Earlier this month, I spent the better part of an evening walking around my city: south to north, east and west, passing renewal and decay and everything in between. This adventure held no great importance and lacked a specific destination—quite simply, I was bored, seeking some fresh autumn air and in need of some alone time away from the walls of my childhood bedroom. This is how I found myself purposefully alone in the middle of Halifax, putting in my earbuds and hitting play on Toronto singer-songwriter Jennifer Castle’s new album, Pink City.
I’ll admit that my initial attraction to this record—and perhaps why I chose it for a nighttime October walk—was purely sonic. Pink City is gorgeously recorded and produced, and Castle’s voice—powerful in its subtlety, drifting between monotone intonation and arresting, upper-register flutters—is one of my favourite musical discoveries of the year. Beyond that, the record feels very autumnal to me in an honest, comforting way (a quality that I’m not very interested in discussing—it can be difficult to justify—but that merits mention here if only because it felt so essential to my experience with the album). There’s something about this album’s instrumentation that feels to me like an autumn album should—pedal steel and flute sneak in and out among careful chord progressions, evoking feelings of bucolic landscapes and reminding me of A.C. Newman’s underrated Shut Down The Streets. “When summer got old again / fall is a fair weather friend,” goes a verse on “Sparta,” a sentiment that I found myself nodding along to as leaves crunched under my feet.
During my exploration, I spent a lot of time thinking about how context can totally define an experience. I’ve walked the streets of Halifax countless times, and while almost every corner in the city centre is immediately familiar, my perception of these places seems to shift situationally: the same quiet corner can seem idyllic on the best of days and completely boring on the worst; similarly, always seeing familiar faces around town can feel either restricting or inspiring in a tight-knit community sort of way—often a combination of both. In some moments, I found myself craving escape from the mundanity of a city I know all too well: “One of my girls, she’s living the dream / out in a cabin for a dollar a day,” sings Castle on “Sailing Away.” I passed vacant historic spaces and empty shops; places that once felt exciting but later seemed small and static. In that moment, I too craved escape from my life in Halifax. Some days, it seems like the perfect amalgam of urban sensibility and small town walkability and charm; that day, it felt neither urban nor peaceful, at once too large and not large enough.

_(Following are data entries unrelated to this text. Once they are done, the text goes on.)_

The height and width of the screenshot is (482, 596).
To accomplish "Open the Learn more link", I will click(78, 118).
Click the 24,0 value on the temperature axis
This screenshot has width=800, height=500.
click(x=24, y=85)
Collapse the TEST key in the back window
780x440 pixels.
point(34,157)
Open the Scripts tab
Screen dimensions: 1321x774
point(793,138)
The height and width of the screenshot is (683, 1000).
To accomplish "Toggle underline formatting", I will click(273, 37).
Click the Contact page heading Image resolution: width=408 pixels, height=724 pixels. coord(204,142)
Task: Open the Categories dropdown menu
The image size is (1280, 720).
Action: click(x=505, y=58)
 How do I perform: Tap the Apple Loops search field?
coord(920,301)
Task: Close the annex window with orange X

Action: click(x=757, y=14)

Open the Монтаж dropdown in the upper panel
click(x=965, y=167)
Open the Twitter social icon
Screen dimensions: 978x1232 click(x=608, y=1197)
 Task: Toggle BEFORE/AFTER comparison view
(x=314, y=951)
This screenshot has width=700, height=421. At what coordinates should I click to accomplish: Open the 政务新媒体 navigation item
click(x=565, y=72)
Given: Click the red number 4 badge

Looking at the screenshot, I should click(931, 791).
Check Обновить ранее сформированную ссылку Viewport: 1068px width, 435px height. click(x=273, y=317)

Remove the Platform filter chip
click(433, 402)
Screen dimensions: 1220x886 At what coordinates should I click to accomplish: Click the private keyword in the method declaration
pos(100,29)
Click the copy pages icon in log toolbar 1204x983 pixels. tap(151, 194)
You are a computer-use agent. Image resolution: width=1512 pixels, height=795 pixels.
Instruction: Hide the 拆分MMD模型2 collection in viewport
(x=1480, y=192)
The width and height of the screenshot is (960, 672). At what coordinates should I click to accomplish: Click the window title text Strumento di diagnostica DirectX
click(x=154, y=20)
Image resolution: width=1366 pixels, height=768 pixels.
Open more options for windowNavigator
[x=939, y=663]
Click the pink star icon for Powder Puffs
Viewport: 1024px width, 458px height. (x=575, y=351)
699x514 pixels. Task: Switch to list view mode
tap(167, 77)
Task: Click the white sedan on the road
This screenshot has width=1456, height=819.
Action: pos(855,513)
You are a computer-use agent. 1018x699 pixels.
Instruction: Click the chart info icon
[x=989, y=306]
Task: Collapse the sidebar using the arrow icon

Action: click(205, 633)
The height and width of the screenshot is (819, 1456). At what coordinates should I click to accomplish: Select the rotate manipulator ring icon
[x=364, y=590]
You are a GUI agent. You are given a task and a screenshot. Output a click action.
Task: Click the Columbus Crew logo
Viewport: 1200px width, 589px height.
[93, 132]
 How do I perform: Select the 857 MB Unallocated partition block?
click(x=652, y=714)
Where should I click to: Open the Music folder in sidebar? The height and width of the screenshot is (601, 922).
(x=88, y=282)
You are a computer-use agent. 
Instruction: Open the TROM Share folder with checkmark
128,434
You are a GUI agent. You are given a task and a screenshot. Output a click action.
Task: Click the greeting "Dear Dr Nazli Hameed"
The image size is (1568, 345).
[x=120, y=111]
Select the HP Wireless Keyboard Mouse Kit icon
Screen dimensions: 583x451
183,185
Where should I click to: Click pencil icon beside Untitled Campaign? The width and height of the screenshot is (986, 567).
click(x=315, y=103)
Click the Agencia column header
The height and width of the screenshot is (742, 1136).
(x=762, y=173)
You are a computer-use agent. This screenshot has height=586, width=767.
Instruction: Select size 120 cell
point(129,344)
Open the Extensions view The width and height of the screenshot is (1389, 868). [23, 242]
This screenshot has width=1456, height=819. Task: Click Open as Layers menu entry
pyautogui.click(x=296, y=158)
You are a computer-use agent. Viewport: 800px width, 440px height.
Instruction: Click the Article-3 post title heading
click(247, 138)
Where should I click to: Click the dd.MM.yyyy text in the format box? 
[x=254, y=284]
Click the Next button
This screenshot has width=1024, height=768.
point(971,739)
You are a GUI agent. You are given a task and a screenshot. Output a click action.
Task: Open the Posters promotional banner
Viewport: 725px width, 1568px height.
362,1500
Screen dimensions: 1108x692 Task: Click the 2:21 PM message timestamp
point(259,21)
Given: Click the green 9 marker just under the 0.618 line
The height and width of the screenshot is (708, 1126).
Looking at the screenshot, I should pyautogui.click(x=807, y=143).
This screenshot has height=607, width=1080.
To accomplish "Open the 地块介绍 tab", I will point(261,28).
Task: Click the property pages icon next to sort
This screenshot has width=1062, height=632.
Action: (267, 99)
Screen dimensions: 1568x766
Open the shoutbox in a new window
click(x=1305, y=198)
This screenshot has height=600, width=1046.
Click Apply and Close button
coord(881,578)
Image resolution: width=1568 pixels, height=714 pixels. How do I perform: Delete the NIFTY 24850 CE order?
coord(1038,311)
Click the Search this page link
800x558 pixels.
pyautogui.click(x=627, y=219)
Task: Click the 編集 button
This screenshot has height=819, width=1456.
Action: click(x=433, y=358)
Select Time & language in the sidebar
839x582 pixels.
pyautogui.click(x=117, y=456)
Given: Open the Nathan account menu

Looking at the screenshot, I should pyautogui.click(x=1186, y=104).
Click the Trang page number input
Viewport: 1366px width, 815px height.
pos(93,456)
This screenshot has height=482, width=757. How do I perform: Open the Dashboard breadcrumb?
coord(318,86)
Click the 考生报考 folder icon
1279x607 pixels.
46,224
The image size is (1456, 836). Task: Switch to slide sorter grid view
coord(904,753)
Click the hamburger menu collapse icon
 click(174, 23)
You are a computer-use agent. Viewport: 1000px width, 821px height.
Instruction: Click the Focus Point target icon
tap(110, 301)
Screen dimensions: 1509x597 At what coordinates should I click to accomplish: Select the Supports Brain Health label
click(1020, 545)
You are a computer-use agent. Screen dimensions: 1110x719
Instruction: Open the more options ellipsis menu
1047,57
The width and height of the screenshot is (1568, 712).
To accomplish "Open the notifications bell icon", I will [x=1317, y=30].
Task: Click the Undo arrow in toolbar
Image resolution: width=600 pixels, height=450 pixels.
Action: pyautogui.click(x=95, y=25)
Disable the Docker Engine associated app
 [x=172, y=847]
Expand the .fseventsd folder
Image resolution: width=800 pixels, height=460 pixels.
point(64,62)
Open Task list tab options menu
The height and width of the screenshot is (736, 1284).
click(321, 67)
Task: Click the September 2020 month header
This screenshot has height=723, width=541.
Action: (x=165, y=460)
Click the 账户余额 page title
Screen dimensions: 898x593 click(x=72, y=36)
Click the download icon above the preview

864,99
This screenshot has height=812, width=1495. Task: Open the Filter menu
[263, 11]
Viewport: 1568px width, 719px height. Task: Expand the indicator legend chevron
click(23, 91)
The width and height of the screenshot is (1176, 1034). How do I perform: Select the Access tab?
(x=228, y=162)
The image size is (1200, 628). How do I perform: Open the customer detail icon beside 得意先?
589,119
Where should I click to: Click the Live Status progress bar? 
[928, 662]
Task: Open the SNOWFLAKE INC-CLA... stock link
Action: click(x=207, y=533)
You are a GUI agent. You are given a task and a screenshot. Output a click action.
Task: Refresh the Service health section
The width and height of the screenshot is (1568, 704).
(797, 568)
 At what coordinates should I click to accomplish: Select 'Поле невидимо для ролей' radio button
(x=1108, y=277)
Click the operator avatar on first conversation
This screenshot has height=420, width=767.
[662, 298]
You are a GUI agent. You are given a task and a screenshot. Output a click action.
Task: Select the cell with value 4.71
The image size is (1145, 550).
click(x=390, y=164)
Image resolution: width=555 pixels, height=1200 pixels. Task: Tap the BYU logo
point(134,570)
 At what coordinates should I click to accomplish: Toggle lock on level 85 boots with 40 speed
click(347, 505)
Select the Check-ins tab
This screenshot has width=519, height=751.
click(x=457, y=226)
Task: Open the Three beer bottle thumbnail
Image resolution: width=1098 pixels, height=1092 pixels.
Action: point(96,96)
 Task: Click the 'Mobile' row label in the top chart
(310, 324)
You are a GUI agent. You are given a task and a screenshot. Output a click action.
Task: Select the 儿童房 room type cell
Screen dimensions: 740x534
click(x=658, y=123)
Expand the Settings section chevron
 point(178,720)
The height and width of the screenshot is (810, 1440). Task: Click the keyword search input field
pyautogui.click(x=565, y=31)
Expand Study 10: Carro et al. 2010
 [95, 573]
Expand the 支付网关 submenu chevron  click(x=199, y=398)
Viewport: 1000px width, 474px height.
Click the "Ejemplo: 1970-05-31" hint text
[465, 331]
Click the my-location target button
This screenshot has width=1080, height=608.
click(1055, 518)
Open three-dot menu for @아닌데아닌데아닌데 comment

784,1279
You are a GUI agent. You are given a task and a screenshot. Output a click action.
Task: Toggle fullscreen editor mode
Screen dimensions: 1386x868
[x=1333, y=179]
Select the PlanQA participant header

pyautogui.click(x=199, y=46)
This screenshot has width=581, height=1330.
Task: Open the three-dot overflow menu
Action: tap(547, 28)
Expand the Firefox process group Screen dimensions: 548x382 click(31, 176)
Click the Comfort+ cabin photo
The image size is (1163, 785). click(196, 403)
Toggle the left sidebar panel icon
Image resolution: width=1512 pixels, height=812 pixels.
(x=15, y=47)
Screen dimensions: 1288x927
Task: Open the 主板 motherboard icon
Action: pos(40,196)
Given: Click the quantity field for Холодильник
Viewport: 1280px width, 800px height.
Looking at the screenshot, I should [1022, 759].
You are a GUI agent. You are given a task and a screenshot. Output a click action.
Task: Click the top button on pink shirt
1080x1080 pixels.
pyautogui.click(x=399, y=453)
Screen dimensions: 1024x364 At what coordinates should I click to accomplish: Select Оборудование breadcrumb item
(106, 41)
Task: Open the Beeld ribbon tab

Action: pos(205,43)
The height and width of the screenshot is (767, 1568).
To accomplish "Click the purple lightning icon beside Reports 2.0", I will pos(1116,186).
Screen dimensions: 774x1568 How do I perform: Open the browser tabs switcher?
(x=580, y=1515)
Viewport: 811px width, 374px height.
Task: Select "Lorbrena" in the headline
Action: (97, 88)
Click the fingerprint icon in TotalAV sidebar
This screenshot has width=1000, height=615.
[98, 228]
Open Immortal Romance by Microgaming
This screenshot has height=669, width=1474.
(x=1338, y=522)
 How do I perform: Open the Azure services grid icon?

As Pink City came to a close, however, the record’s title track provided a relapse from my desire to escape: “Oh pink city / somewhere between / all the sun on your glass / and the all knowing past / I’m finding new romance at last.” It’s an optimistic note to end on, but the melody that Castle lends to the line feels incomplete, still awaiting a return to the tonic. Perhaps this was intentional, suggesting that even in a place that is totally familiar—my pink city, your pink city, places of sun and glass and a knowing past—there are still beautiful new things to be found.
Pink City is available now via No Quarter Records and Idée Fixe Records.